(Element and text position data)

* Start *

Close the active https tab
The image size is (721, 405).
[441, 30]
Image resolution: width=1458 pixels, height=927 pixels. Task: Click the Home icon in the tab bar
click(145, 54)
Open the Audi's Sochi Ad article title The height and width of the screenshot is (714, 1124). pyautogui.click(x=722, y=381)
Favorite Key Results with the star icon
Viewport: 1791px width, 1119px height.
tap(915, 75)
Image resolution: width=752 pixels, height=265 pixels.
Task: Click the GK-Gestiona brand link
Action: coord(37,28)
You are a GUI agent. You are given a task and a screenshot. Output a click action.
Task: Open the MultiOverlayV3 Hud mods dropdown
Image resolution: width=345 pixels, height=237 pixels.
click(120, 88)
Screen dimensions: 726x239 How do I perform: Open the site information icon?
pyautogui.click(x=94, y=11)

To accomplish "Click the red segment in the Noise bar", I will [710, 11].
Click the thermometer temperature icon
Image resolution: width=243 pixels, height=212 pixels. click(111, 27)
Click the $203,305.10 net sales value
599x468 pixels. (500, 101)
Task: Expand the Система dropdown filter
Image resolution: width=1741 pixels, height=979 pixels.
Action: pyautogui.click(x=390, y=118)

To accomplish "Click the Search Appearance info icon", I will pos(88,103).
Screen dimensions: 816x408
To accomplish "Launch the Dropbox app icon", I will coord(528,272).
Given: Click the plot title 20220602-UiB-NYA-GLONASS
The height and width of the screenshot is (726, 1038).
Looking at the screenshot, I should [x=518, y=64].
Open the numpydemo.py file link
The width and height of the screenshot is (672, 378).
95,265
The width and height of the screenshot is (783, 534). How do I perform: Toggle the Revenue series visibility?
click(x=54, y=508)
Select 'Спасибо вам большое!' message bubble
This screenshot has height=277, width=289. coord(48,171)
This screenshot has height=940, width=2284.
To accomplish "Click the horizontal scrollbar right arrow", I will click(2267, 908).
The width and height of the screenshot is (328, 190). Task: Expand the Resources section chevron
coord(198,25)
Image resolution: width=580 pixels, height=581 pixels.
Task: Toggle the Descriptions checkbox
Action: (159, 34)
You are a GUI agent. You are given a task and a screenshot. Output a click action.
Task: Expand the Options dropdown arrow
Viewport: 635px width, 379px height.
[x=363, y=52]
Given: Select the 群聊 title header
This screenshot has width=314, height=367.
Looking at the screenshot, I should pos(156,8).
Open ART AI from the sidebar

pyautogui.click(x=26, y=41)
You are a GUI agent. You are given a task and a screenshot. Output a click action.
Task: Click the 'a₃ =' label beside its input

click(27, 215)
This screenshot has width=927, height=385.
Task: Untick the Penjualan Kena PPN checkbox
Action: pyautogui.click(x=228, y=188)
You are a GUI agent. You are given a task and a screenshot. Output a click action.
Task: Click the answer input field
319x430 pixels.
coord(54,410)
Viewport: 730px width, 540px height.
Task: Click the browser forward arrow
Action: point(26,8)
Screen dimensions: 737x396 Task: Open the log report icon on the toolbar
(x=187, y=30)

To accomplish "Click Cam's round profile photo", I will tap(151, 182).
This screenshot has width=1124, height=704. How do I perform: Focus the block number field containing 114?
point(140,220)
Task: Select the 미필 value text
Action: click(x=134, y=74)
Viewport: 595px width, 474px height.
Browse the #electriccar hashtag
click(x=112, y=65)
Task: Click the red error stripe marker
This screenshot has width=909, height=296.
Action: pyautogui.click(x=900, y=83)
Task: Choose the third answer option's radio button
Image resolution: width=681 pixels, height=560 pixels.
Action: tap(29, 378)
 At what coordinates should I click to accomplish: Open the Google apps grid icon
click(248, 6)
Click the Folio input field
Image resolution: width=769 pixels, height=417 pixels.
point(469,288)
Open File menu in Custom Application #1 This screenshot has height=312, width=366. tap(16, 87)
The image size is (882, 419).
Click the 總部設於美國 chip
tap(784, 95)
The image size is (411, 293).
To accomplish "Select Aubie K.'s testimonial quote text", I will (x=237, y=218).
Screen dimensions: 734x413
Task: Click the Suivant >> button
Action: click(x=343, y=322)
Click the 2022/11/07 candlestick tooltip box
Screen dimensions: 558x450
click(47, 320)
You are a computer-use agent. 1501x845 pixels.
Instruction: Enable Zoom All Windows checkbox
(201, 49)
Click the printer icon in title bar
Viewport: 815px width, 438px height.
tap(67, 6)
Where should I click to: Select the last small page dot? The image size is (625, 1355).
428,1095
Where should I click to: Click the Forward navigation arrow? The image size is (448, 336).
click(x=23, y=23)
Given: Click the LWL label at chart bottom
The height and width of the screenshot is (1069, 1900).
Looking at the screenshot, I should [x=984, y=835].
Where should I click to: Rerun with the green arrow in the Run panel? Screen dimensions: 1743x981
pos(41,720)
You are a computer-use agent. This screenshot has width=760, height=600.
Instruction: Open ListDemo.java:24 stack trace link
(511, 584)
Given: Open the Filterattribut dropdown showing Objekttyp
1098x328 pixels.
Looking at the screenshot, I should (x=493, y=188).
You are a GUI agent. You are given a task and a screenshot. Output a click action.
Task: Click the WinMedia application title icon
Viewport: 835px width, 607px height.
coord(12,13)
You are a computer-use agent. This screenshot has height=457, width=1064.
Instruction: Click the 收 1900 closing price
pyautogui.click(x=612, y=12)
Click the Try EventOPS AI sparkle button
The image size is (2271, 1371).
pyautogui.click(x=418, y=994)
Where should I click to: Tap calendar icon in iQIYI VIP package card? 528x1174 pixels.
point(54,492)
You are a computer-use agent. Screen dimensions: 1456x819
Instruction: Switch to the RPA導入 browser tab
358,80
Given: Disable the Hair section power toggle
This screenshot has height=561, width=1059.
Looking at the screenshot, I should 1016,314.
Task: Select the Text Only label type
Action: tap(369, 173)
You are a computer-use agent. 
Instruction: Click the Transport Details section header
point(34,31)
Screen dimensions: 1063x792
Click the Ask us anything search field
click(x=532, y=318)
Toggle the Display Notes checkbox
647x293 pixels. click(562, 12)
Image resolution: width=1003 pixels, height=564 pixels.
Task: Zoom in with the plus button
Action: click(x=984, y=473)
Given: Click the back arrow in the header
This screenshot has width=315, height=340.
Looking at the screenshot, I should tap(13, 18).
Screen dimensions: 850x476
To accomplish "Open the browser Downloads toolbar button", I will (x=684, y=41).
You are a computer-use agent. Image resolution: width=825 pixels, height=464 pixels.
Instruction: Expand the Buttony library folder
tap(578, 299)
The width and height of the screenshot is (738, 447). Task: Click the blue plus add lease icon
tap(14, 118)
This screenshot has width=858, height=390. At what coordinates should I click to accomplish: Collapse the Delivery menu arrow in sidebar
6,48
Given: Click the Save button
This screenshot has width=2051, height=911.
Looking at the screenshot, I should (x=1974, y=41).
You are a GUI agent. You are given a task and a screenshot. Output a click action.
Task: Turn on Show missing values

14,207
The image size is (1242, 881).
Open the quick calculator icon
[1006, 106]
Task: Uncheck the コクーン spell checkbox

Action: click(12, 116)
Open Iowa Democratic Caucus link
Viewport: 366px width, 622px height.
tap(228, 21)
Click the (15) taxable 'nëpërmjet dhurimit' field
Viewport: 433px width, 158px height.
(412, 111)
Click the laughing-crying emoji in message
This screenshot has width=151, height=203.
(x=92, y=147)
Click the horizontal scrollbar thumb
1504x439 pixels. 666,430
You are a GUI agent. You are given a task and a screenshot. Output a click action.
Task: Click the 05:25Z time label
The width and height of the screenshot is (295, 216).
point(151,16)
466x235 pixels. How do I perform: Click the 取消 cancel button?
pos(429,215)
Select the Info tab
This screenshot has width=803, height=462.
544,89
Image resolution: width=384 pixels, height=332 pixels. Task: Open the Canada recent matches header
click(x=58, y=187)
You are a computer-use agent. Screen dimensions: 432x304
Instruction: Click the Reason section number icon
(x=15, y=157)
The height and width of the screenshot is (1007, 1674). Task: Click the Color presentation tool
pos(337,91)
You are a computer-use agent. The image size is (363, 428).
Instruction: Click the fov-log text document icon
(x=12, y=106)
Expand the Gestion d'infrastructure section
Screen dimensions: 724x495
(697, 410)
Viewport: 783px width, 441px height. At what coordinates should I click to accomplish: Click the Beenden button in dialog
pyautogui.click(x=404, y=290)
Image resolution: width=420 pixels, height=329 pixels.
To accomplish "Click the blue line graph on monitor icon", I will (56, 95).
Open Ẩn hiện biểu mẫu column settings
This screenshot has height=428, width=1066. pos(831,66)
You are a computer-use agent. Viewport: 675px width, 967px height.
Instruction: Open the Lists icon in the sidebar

* End *

◆ GOAL
Pull out every line above that contains the string "number". The match is case-sensitive.

◆ FULL RESPONSE
This screenshot has width=1124, height=704. How do I perform: Focus the block number field containing 114?
Instruction: Click the Reason section number icon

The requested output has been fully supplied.